Die Genferin Christine Nagel (59) ist eine der erfolgreichsten Parfumeurinnen der Welt. Für ihre Karriere habe sie einiges riskiert, sagt sie beim Treffen in Paris.
Christine Nagel hat alles erreicht, was man als Parfumeurin erreichen kann. Sie arbeitete bei den grössten Herstellern von Aromen und Duftstoffen der Welt, kreierte Dutzende von erfolgreichen Parfums und hat heute einen der begehrtesten Jobs der Branche, nämlich Hausparfumeurin des Traditionslabels Hermès. Dabei fing alles ganz anders an für die Tochter eines Schweizers und einer Italienerin, die in Vernier bei Genf aufgewachsen ist.
annabelle: Christine Nagel, Sie haben ursprünglich Chemie studiert.
Christine Nagel: Genau. Danach habe ich aber beim Aromen- und Duftstoffhersteller Firmenich in den Forschungslaboratorien gearbeitet. Eigentlich wollte ich die Parfumeur-Schule machen, aber man hat mich abgelehnt.
Wieso?
Weil ich eine Frau bin, weil ich nicht aus Grasse stamme und weil ich nicht die Tochter einer Nase bin. Damals war das noch so.
Und woher kam diese Haltung?
Die Parfumerie war zu dieser Zeit noch eine reine Männerdomäne. In meiner Generation gibt es viel mehr Männer als Frauen, die als Nase arbeiten. Ausserdem kam ich aus der Chemie. Das war gar nicht gefragt. Man wollte eher Leute mit einem geisteswissenschaftlichen Hintergrund. Heute gibt es mehr Frauen in den Parfumeur-Schulen als Männer. Und inzwischen muss man mindestens zwei Jahre Chemie studiert haben.
Und wie sind Sie dann doch noch Nase geworden?
Man schlug mir bei Firmenich vor, dass ich lerne, ein Parfum zu analysieren. Das war nicht sehr kreativ, aber sehr komplex. Dort habe ich gelernt, bestehende Düfte nach ihren Inhaltsstoffen zu untersuchen. Heute gibts dafür Maschinen, aber damals musste ich meine Nase trainieren. So habe ich wirklich gelernt, ein Parfum zu studieren. Den letzten Schliff bekam ich dann vom französischen Starparfumeur Michel Almairac. Man muss eben daran glauben und es wirklich wollen!
Welche Ratschläge haben Sie in Ihrer Karriere befolgt?

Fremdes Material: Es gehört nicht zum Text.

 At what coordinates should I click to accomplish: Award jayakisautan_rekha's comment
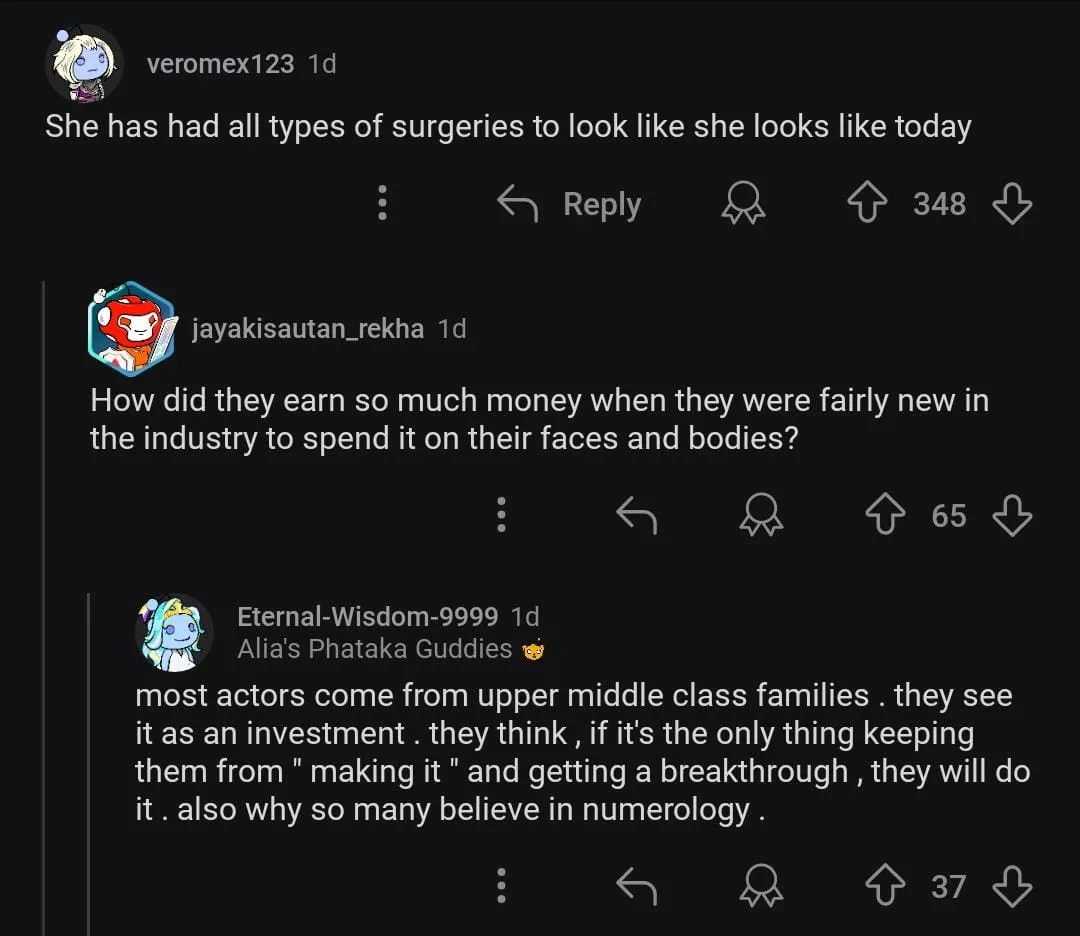click(762, 516)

Irgendjemand hat mir einmal gesagt: Die grosse Karriere in der Parfumerie bekommst du nicht auf einem Tablett serviert. Wenn dir eine Gelegenheit geboten wird, musst du sie schnell ergreifen und etwas riskieren. Ich glaube, als Frau bin ich immer mehr Risiken eingegangen, als ein Mann es getan hätte. Deshalb habe ich vor 22 Jahren auch mein Heimatland verlassen, um nach Paris zu gehen. Und das mit drei Kindern und einem Ehemann, der dort wieder angefangen hat zu studieren, weil er nicht arbeiten konnte, und schliesslich schnell wieder zurückging, weil es ihm nicht gefallen hat. Wir trennten uns. Ich blieb mit den Kindern in Paris.

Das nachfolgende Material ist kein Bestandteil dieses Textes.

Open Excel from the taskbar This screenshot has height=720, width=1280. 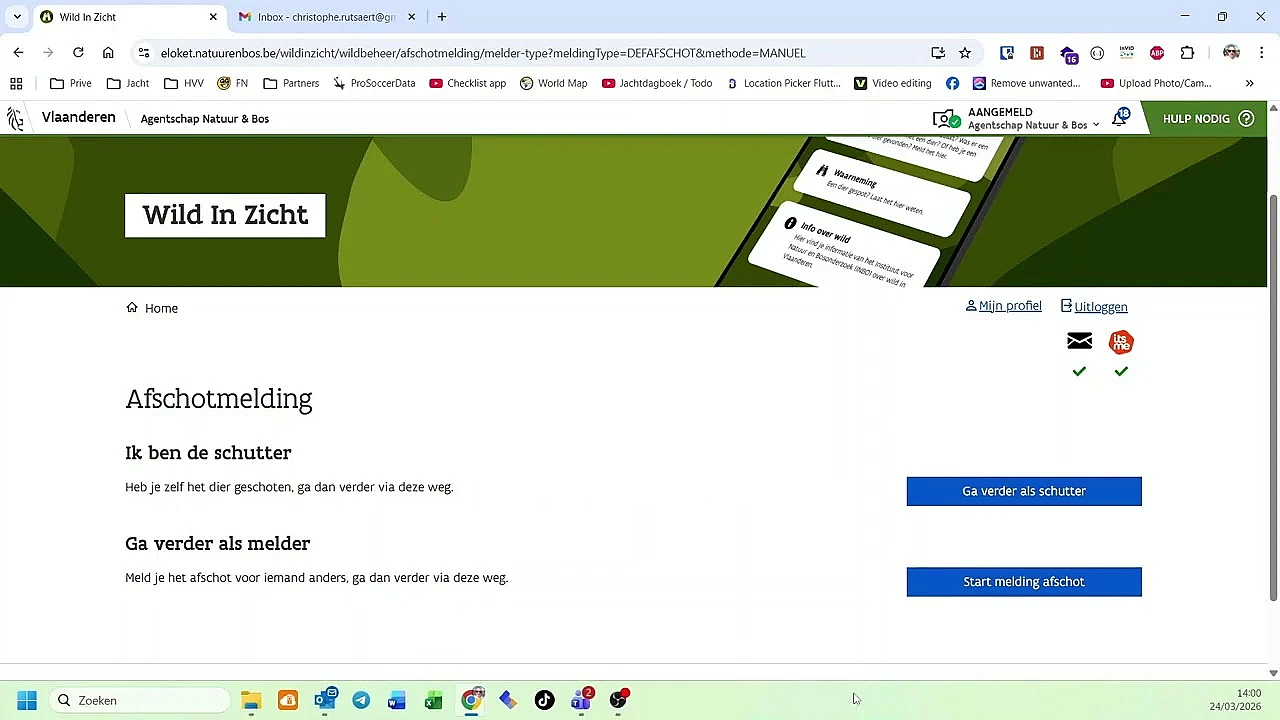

Gab es noch andere Rückschläge?
Als ich mit 37 nach Paris kam, wurde mir bewusst, dass andere Parfumeure in diesem Alter schon Karriere gemacht hatten, während ich ganz am Anfang stand. Ich hatte viele Verpflichtungen, musste mich ja auch noch um die Familie kümmern. Damals habe ich schon kurz an mir und meiner Entscheidung gezweifelt. Aber bald war die Krise vorbei. Ich war immer Optimistin. Ich sagte mir, du hast zwanzig Jahre mehr technische Erfahrung als die jungen Parfumeure und mindestens genauso viel Enthusiasmus. Das hat geholfen. Und ganz allgemein: Düfte zu kreieren ist etwas sehr Emotionales. Aber am Schluss entscheidet die Konsumentin oder der Konsument, ob sie den Duft kaufen. Das ist das finale Verdikt. Bei einem guten Parfumeur werden von zehn Entwürfen vielleicht nur vier oder fünf realisiert. Das ist sehr hart, denn man investiert bei jedem Duft auch viel Herzblut. Aber das ist Teil des Metiers.
Ein Metier, das Sie immer noch lieben?
Und wie! Ich hatte sehr viel Glück mit meinen Jobs. Ich kann nämlich nur an einem Ort mit guter Atmosphäre arbeiten. Hermès gibt mir sehr grosse Freiheit und schränkt mich in keiner Weise ein. Jetzt bin ich eine der wenigen Parfumeure, die wirklich das machen können, was sie wollen.